Task requirements —
Since pictures are not part of the copy, please output only the lines from the one with "Where should I" through the end of the data below, exactly as written.

(Recorded data)
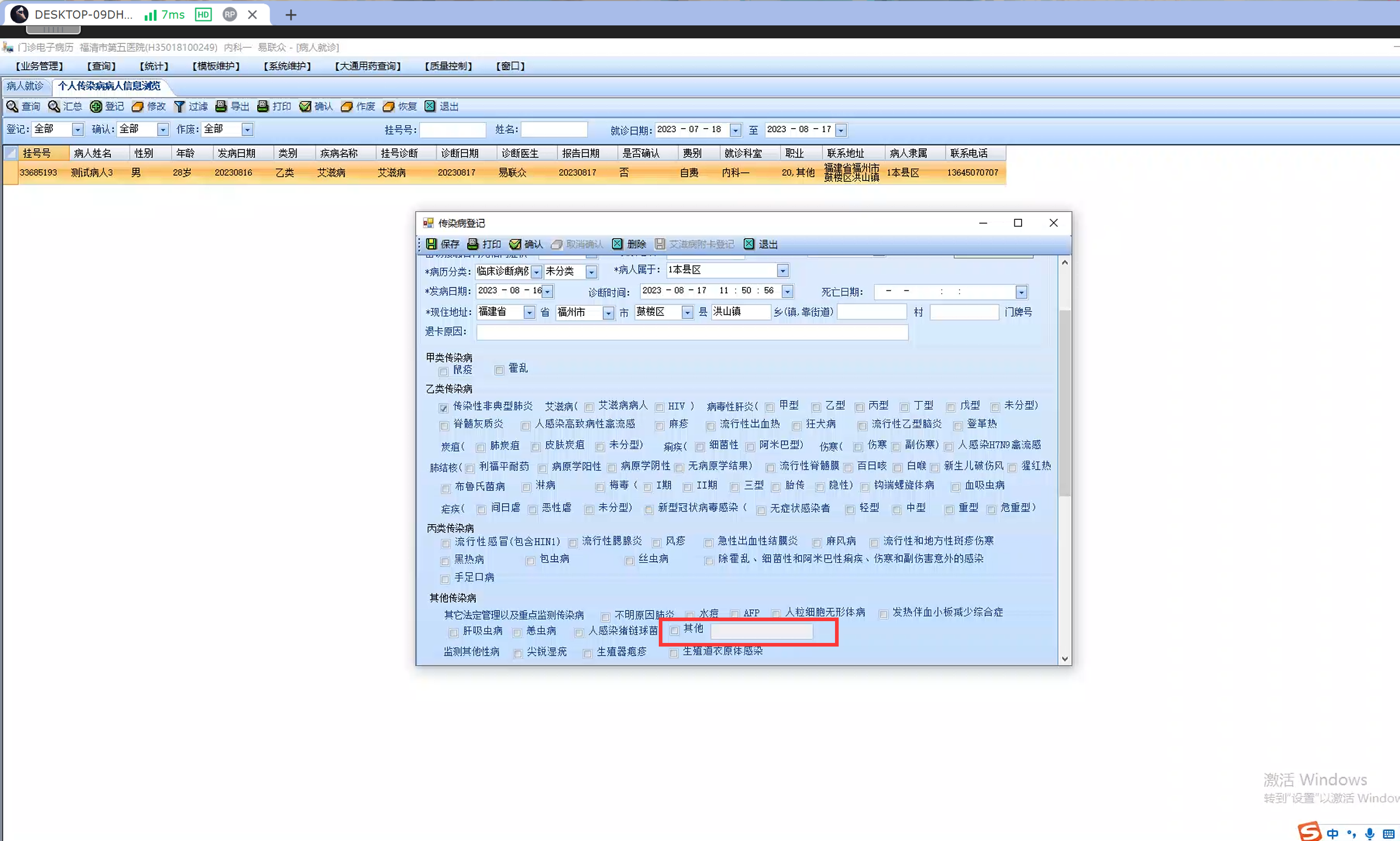Open the 统计 menu
Image resolution: width=1400 pixels, height=841 pixels.
coord(153,66)
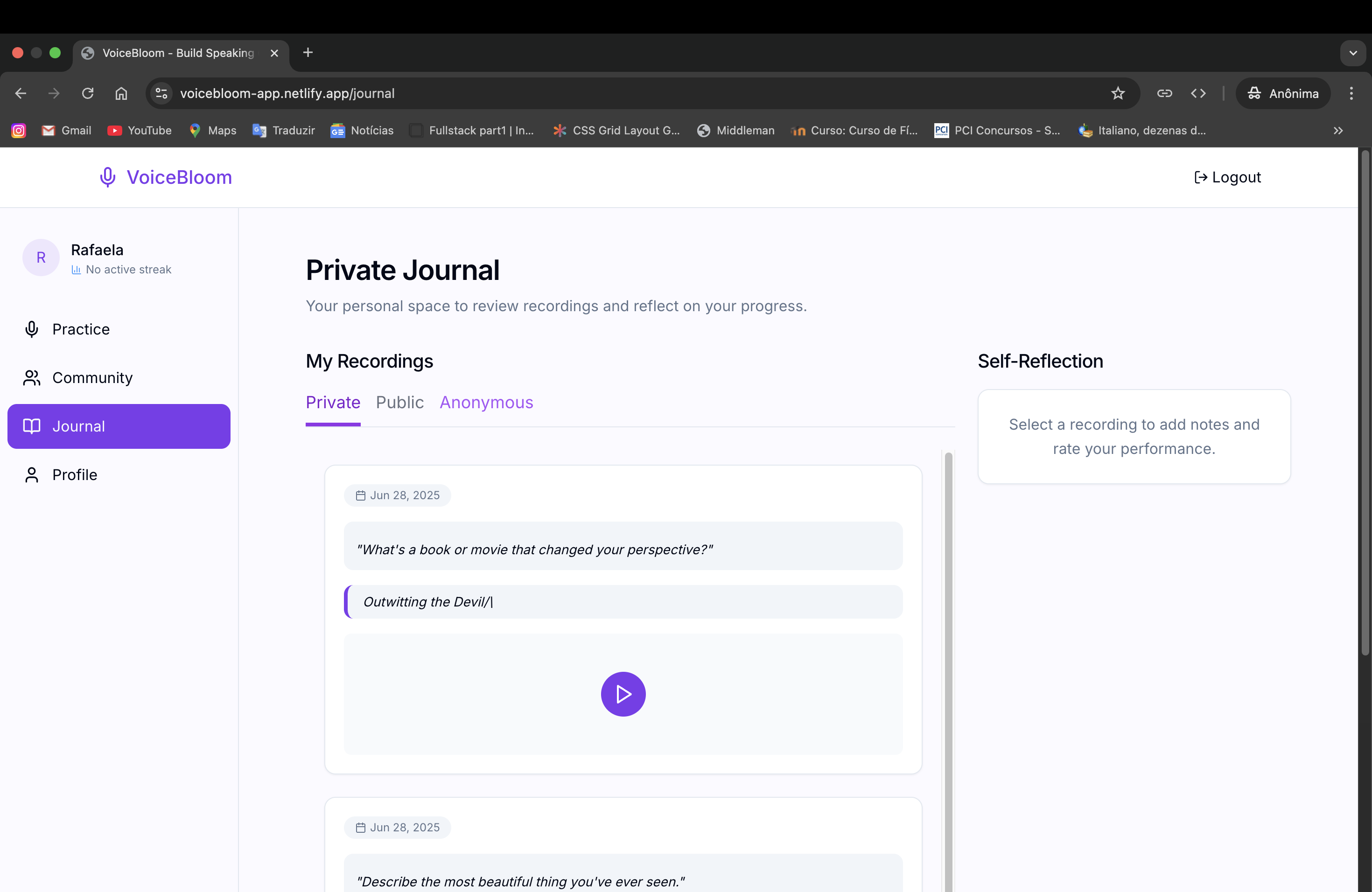
Task: Open Profile from the sidebar
Action: [x=74, y=474]
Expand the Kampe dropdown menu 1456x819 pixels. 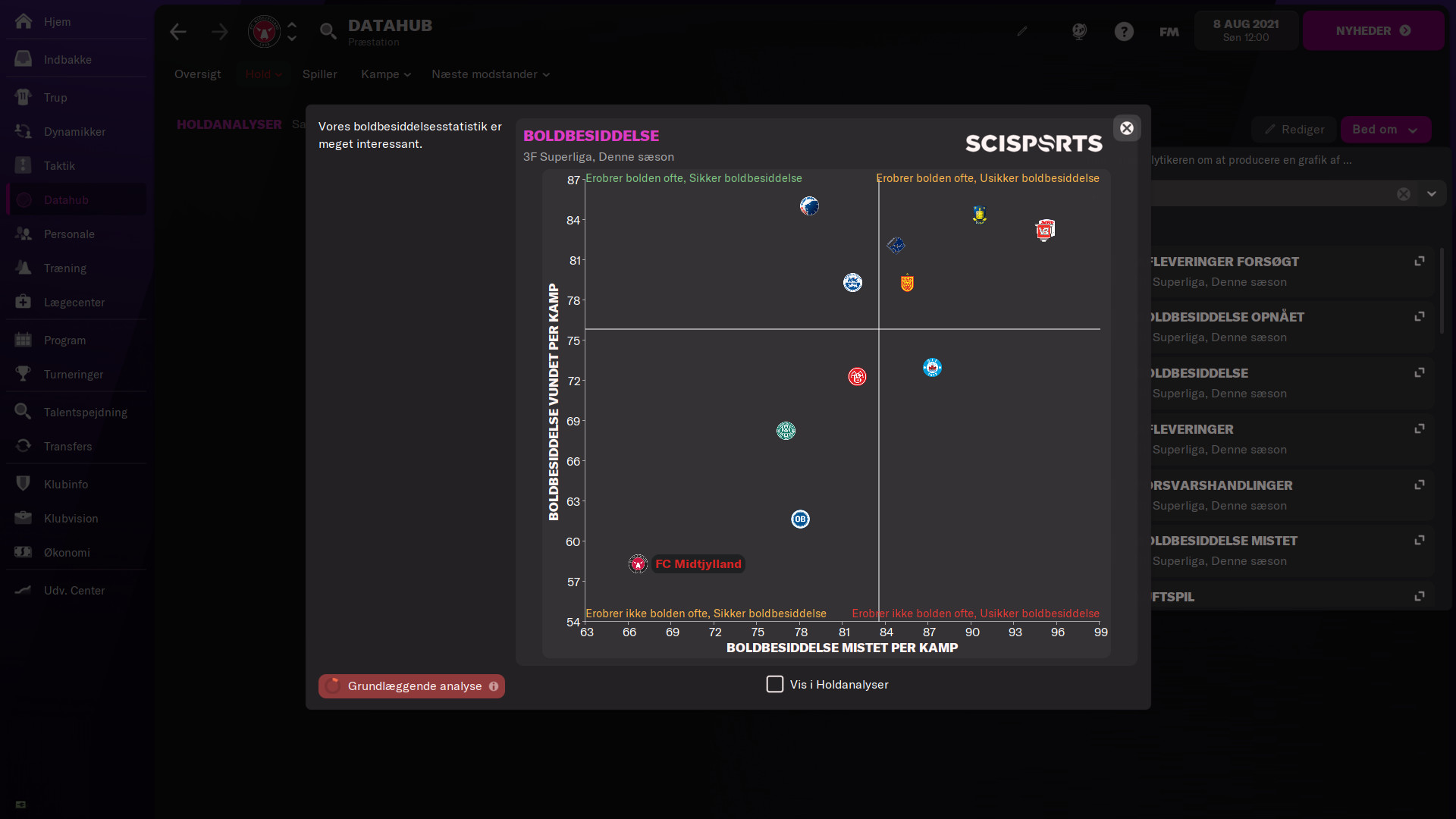point(385,74)
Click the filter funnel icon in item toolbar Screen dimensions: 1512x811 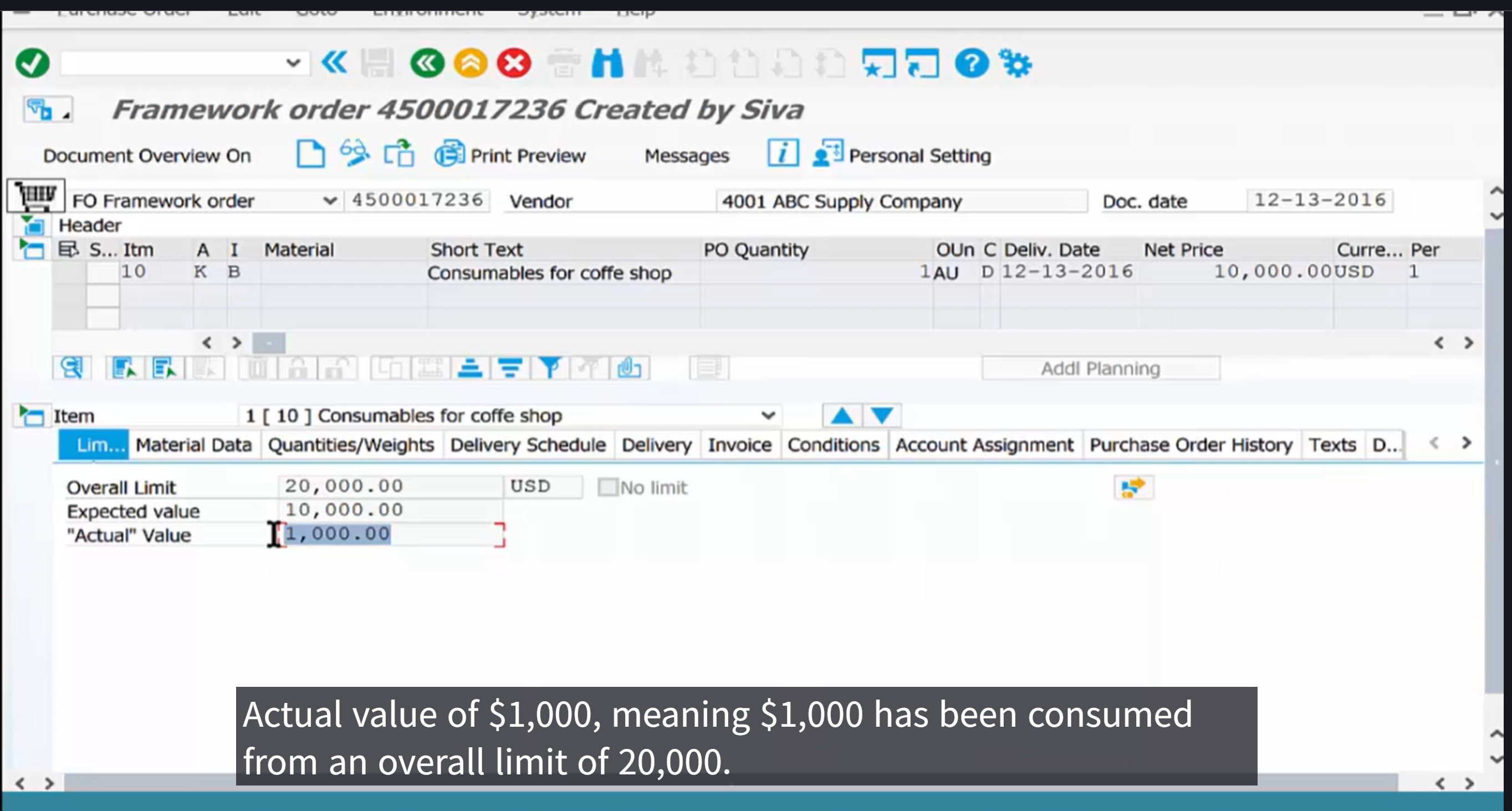click(x=549, y=368)
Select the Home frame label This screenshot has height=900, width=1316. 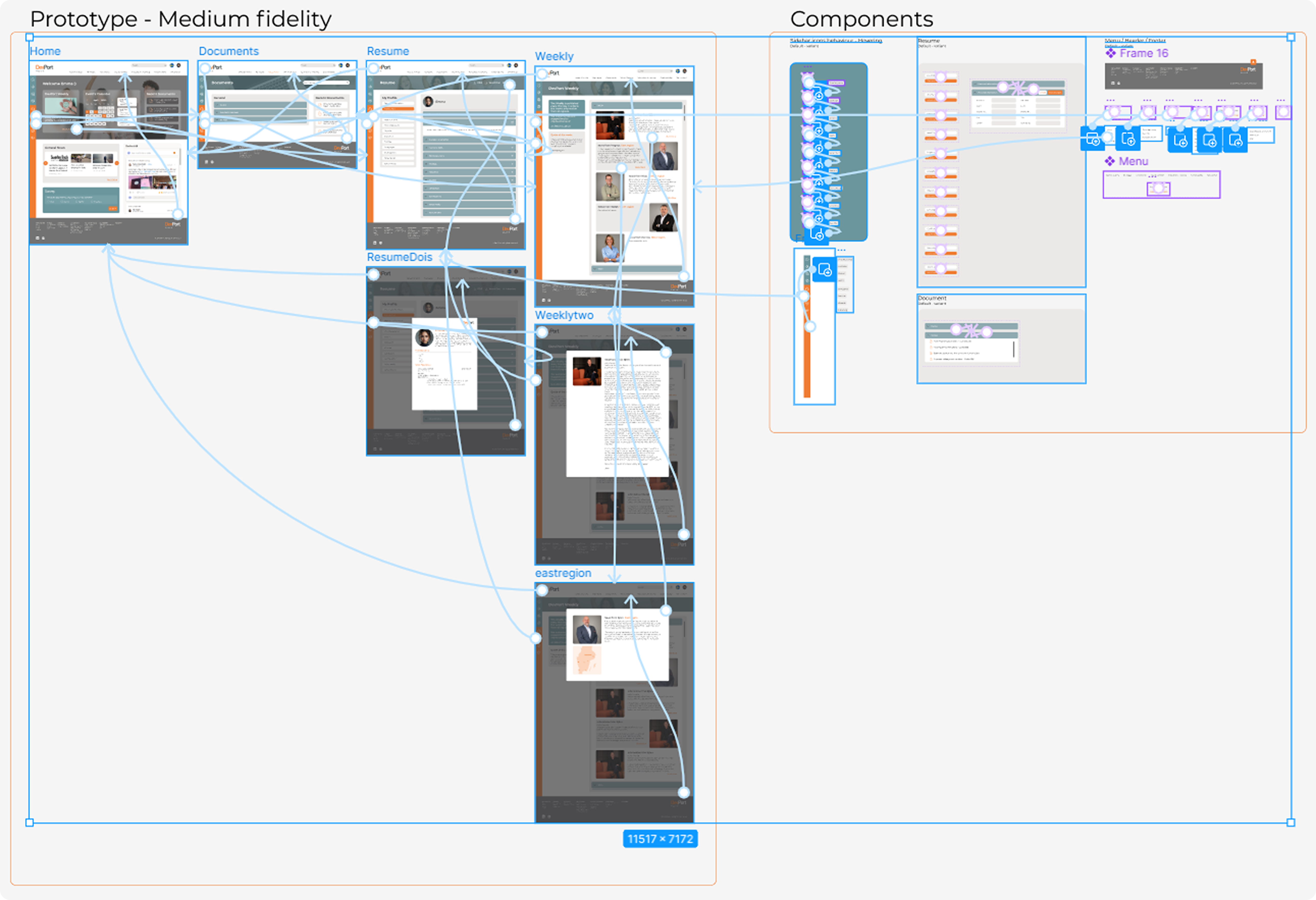click(x=45, y=51)
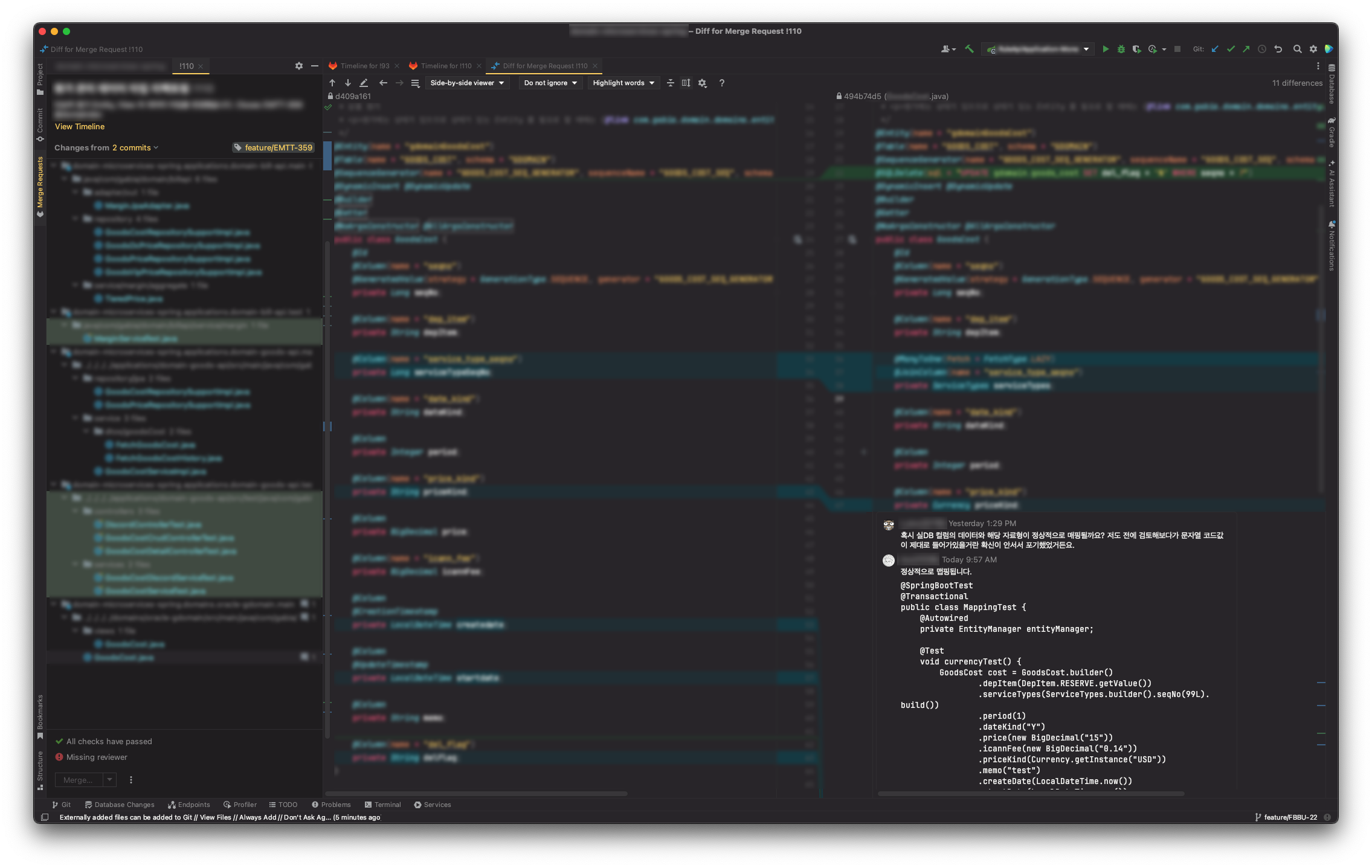Click the Git update project arrow

(x=1215, y=49)
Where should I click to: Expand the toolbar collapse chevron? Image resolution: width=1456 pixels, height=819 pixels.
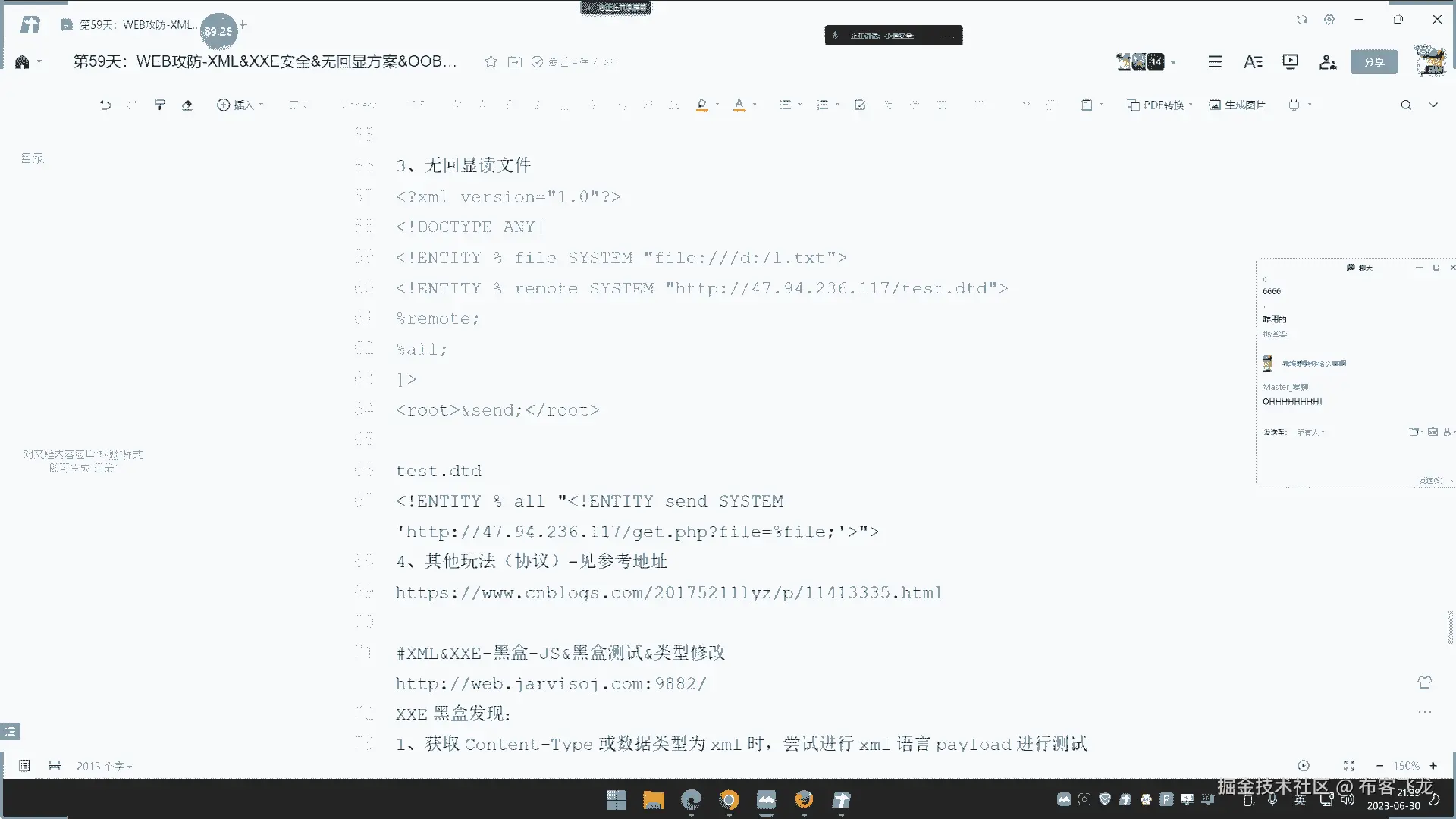(x=1433, y=105)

Reply —
Where should I click to: Expand the toolbar collapse chevron? Image resolution: width=1456 pixels, height=819 pixels.
(x=1433, y=105)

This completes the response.